Reviewed by Judy Richter
San Francisco's iconic Ferry Building has a new neighbor, a white conical tent called the Threesixty Theatre. Inside this temporary space, children and adults are transported into a blend of an old story, JM Barrie's "Peter Pan," and the latest in gee-whiz technology. Presented in the round, this production comes straight from London for its first U.S. appearance. Once the lights go down, the audience is transported into the Darling household's nursery in London some 100 or so years ago.
As the story progresses, however, the three Darling children, led by Peter Pan (Nate Fallows), fly out of their nursery and into the sky over London as a 360-degree bird's eye view of the city and surrounding countryside emerges, thanks to the wonders of computer-generated imagery. It's truly a wondrous experience.

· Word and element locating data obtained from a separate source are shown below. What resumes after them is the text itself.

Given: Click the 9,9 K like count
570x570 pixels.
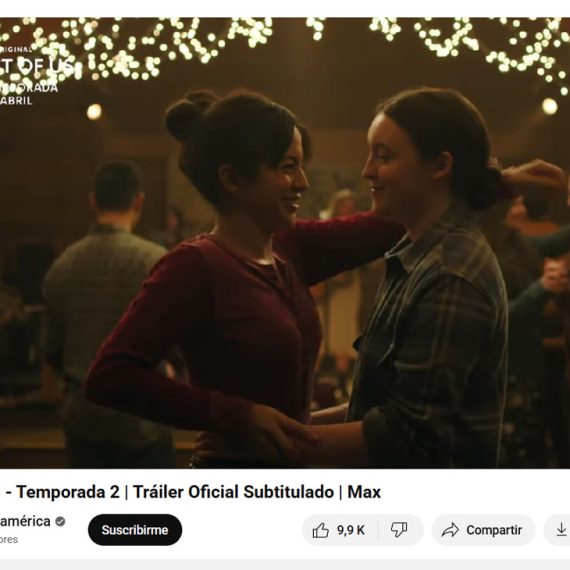Looking at the screenshot, I should pos(350,530).
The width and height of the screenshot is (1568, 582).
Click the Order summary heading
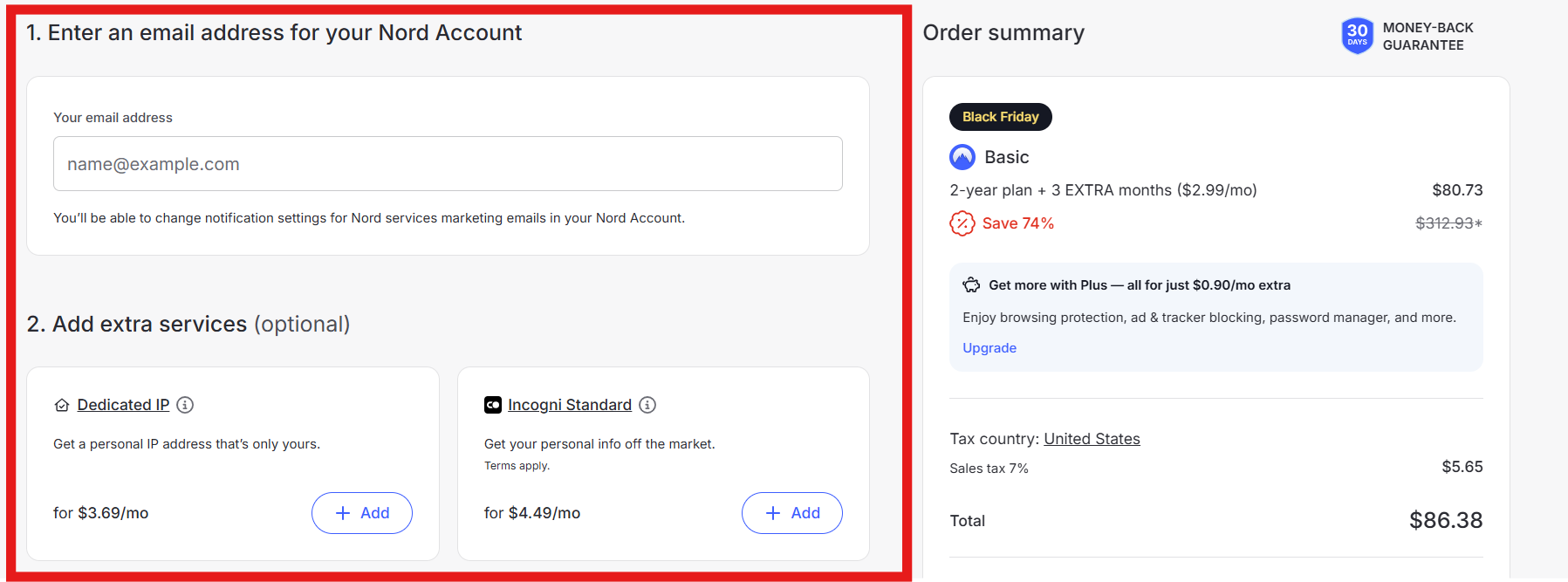(x=1003, y=33)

Those who are familiar with the story won't find any new twists, but Tanya Ronder's adaptation and Ben Harrison's direction give it a darker tone than seen in the popular musical theater version. The fairy Tinker Bell (Itxaso Moreno), for example, is a grungy presence with her tattered pink tutu, punkish hairdo and edgy attitude. Fallows makes a believable though somewhat arrogant Peter despite being a little old for the role. The same goes for all of the other actors who play the Darling children -- Abby Ford as Wendy, David Poynor as Michael and Arthur Wilson as John -- and the Lost Boys.

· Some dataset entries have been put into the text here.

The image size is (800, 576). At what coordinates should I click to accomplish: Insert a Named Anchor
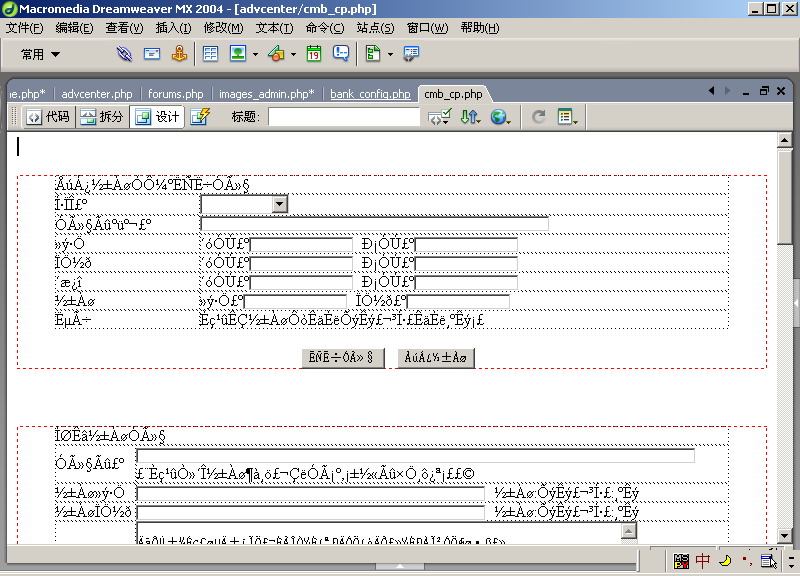click(180, 54)
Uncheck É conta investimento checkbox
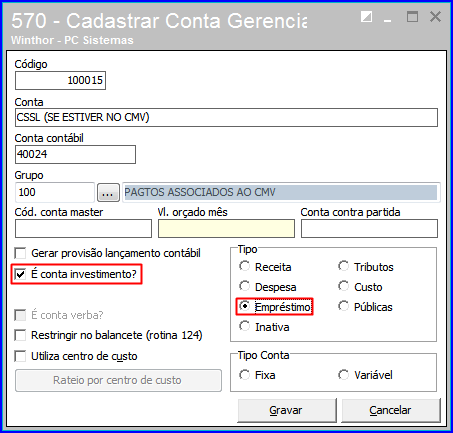This screenshot has height=433, width=453. [20, 274]

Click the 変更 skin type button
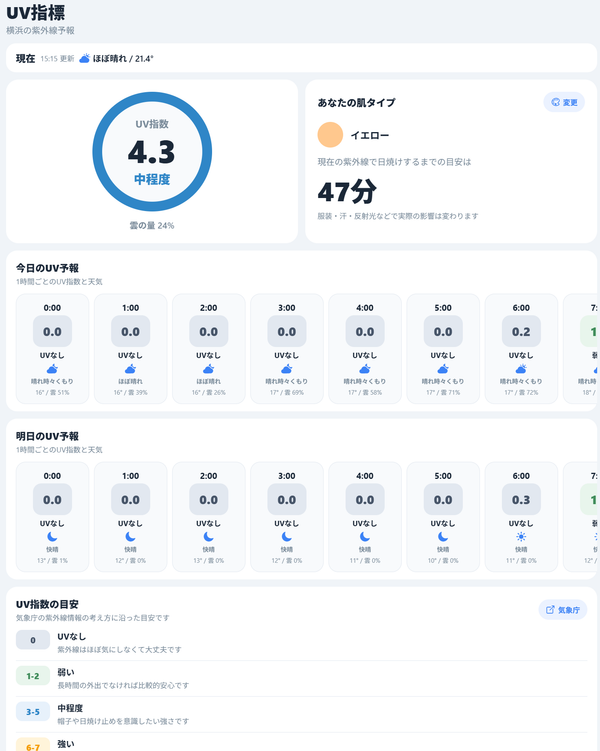point(564,102)
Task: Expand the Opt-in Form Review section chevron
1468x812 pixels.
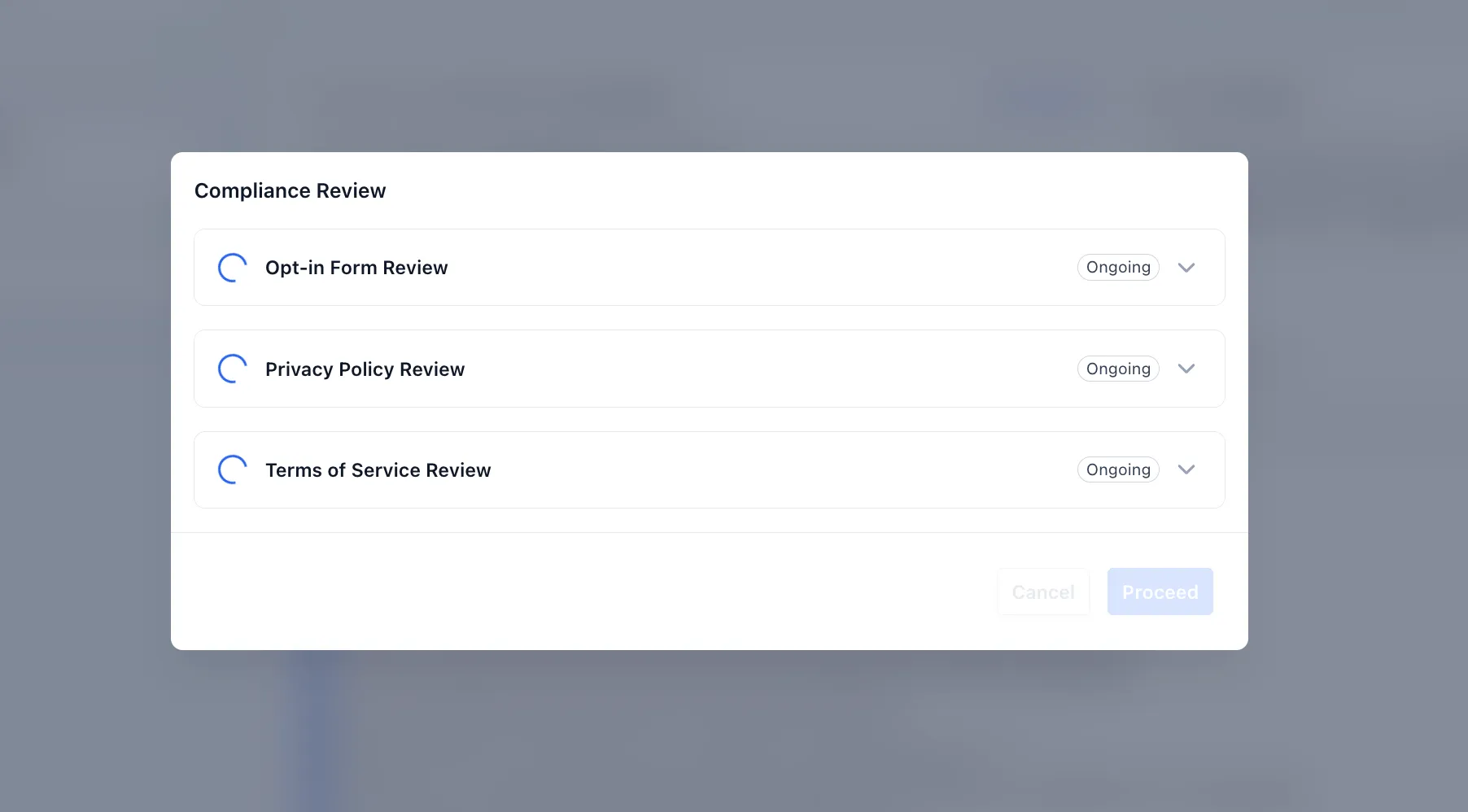Action: [x=1186, y=268]
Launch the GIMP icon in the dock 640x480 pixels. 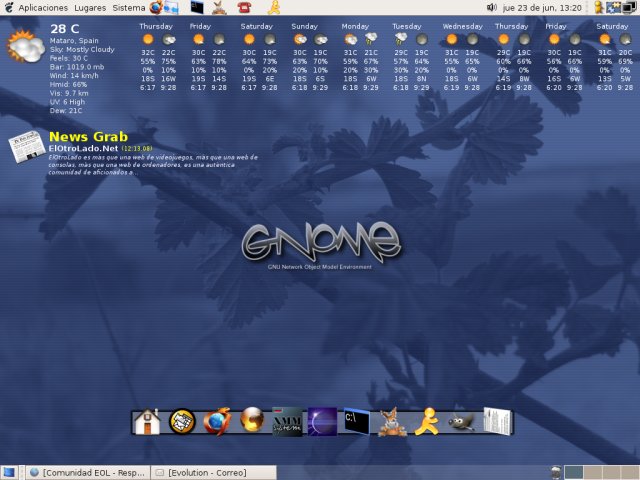[x=461, y=422]
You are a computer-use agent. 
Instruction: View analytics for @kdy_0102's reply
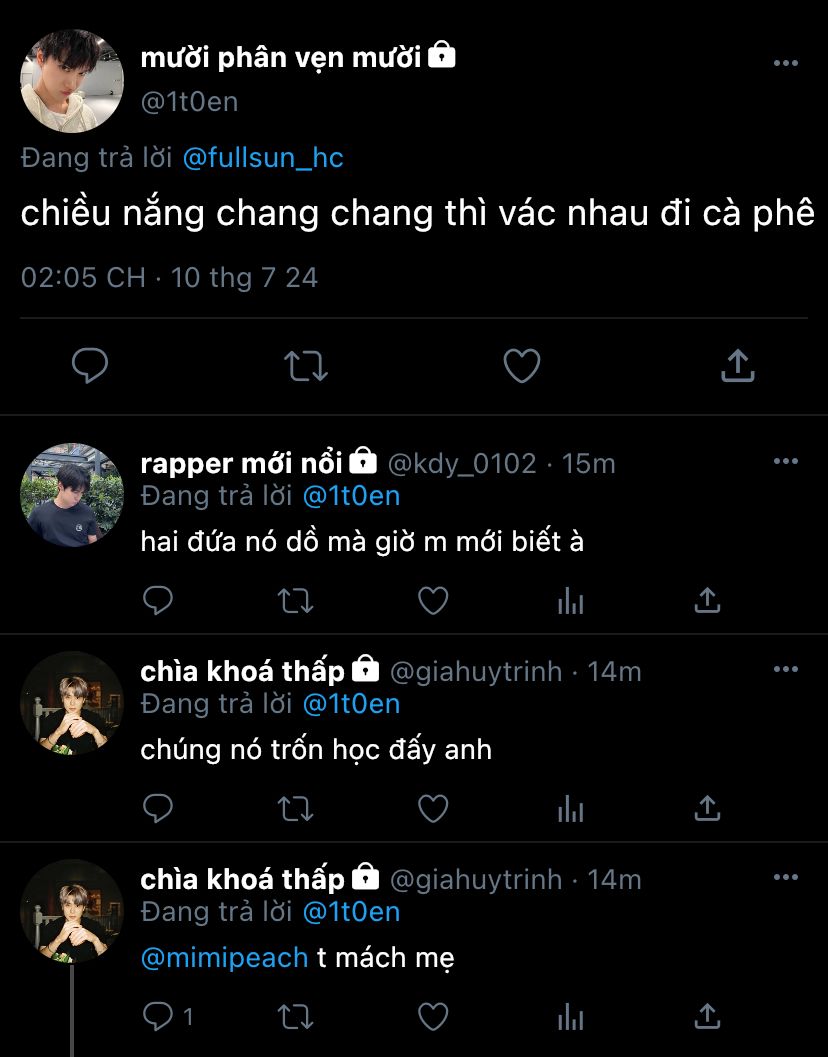(570, 600)
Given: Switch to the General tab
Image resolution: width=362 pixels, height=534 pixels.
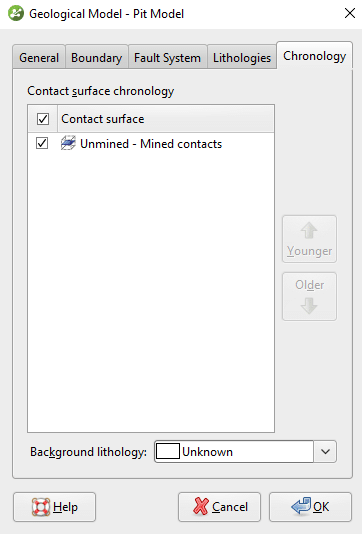Looking at the screenshot, I should click(x=39, y=57).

Jonathan Hyde does double duty as the children's fussbudget father and the villainous Captain Hook, who could be more menacing. Perhaps the best cast actor is Shannon Warrick as a maternal Mrs. Darling, along with a short stint as the Neverbird. Antony Strachan also does well as Hook's bemused sidekick, Smee. Nana, the Darling family dog, is a life-size puppet manipulated by Mohsen Nouri, who also is part of the crocodile, one of the more clever bits of stagecraft in the production.

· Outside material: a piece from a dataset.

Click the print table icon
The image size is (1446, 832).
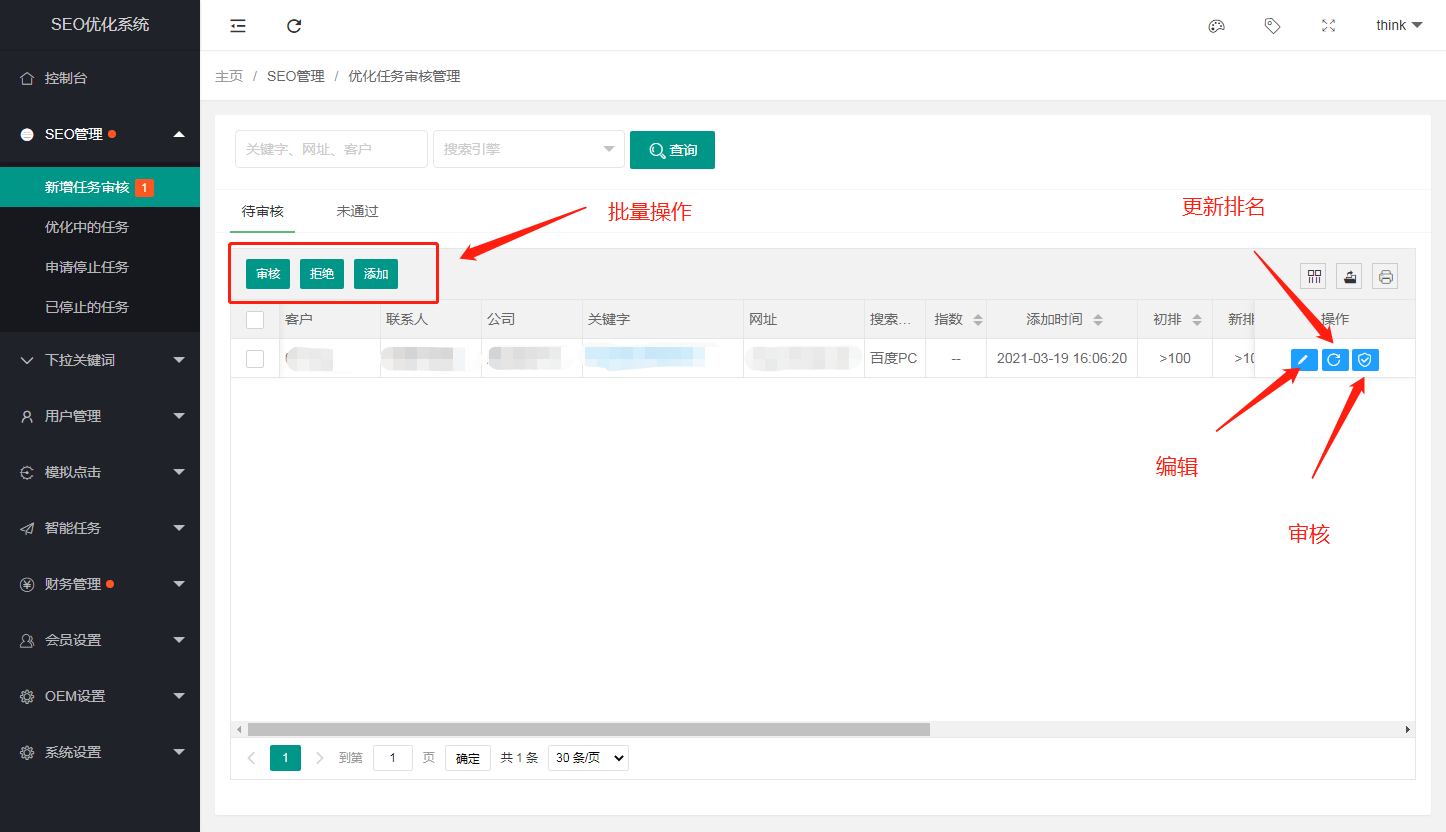click(1385, 277)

Although the play is advertised as suitable for all ages, it runs a bit long -- two hours and 20 minutes, including intermission -- for the younger set. As for the adults, it's primarily a technological wonder, for the drama itself seems a bit flat with no strong chemistry among the characters.
The sets, costumes and 3D production design are by William Dudley, who uses a series of traps and other devices to facilitate fast set changes. The sound is by Gregory Clarke with lighting by Mark Henderson. The music (most of it recorded) was composed and conducted by Benjamin Wallfisch, but there is some live music, most of it sung and played by the pirates. The choreography is by Fleur Darkin, while the puppetry direction is by Sue Buckmaster.
Although the technology transports the audience to another world, the tent structure brings in occasional traffic noise from the Embarcadero. On the other hand, the chiming of the Ferry Building clock fits in well.